◆ **EXERCISE PROMPT**
What follows is a set of records; copy all of it exactly.

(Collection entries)
⟨

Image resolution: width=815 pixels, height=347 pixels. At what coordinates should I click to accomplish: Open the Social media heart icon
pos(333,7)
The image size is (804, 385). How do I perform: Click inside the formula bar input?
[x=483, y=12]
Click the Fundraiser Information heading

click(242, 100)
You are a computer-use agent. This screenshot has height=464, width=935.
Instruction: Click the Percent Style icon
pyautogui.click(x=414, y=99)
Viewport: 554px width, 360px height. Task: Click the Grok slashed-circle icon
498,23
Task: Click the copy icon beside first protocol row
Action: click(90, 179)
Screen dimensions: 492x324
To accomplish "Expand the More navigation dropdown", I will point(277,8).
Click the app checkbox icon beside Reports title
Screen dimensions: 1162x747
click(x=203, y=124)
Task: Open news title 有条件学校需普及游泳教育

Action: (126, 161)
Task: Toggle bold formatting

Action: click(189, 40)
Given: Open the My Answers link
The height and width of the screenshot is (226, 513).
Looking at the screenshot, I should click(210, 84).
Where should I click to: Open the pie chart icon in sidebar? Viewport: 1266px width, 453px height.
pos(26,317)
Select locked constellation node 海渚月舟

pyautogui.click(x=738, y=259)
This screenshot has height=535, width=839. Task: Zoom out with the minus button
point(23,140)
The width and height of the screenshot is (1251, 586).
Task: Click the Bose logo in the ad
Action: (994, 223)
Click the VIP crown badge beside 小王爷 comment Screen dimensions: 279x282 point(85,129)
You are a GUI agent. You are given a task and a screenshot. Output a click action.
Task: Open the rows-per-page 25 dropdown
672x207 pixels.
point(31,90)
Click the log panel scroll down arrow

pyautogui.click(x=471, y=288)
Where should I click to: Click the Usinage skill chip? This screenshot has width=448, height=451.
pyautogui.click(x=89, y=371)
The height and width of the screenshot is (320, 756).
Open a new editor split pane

⟩

◆ **REPLY TO THE EXERCISE**
Image resolution: width=815 pixels, height=347 pixels. At what coordinates should I click to accomplish: Open the Social media heart icon
pos(333,7)
The image size is (804, 385). How do I perform: Click inside the formula bar input?
[x=483, y=12]
Click the Fundraiser Information heading

click(242, 100)
You are a computer-use agent. This screenshot has height=464, width=935.
Instruction: Click the Percent Style icon
pyautogui.click(x=414, y=99)
Viewport: 554px width, 360px height. Task: Click the Grok slashed-circle icon
498,23
Task: Click the copy icon beside first protocol row
Action: click(90, 179)
Screen dimensions: 492x324
To accomplish "Expand the More navigation dropdown", I will point(277,8).
Click the app checkbox icon beside Reports title
Screen dimensions: 1162x747
click(x=203, y=124)
Task: Open news title 有条件学校需普及游泳教育

Action: (126, 161)
Task: Toggle bold formatting

Action: click(189, 40)
Given: Open the My Answers link
The height and width of the screenshot is (226, 513).
Looking at the screenshot, I should click(210, 84).
Where should I click to: Open the pie chart icon in sidebar? Viewport: 1266px width, 453px height.
pos(26,317)
Select locked constellation node 海渚月舟

pyautogui.click(x=738, y=259)
This screenshot has height=535, width=839. Task: Zoom out with the minus button
point(23,140)
The width and height of the screenshot is (1251, 586).
Task: Click the Bose logo in the ad
Action: (994, 223)
Click the VIP crown badge beside 小王爷 comment Screen dimensions: 279x282 point(85,129)
You are a GUI agent. You are given a task and a screenshot. Output a click action.
Task: Open the rows-per-page 25 dropdown
672x207 pixels.
point(31,90)
Click the log panel scroll down arrow

pyautogui.click(x=471, y=288)
Where should I click to: Click the Usinage skill chip? This screenshot has width=448, height=451.
pyautogui.click(x=89, y=371)
The height and width of the screenshot is (320, 756).
Open a new editor split pane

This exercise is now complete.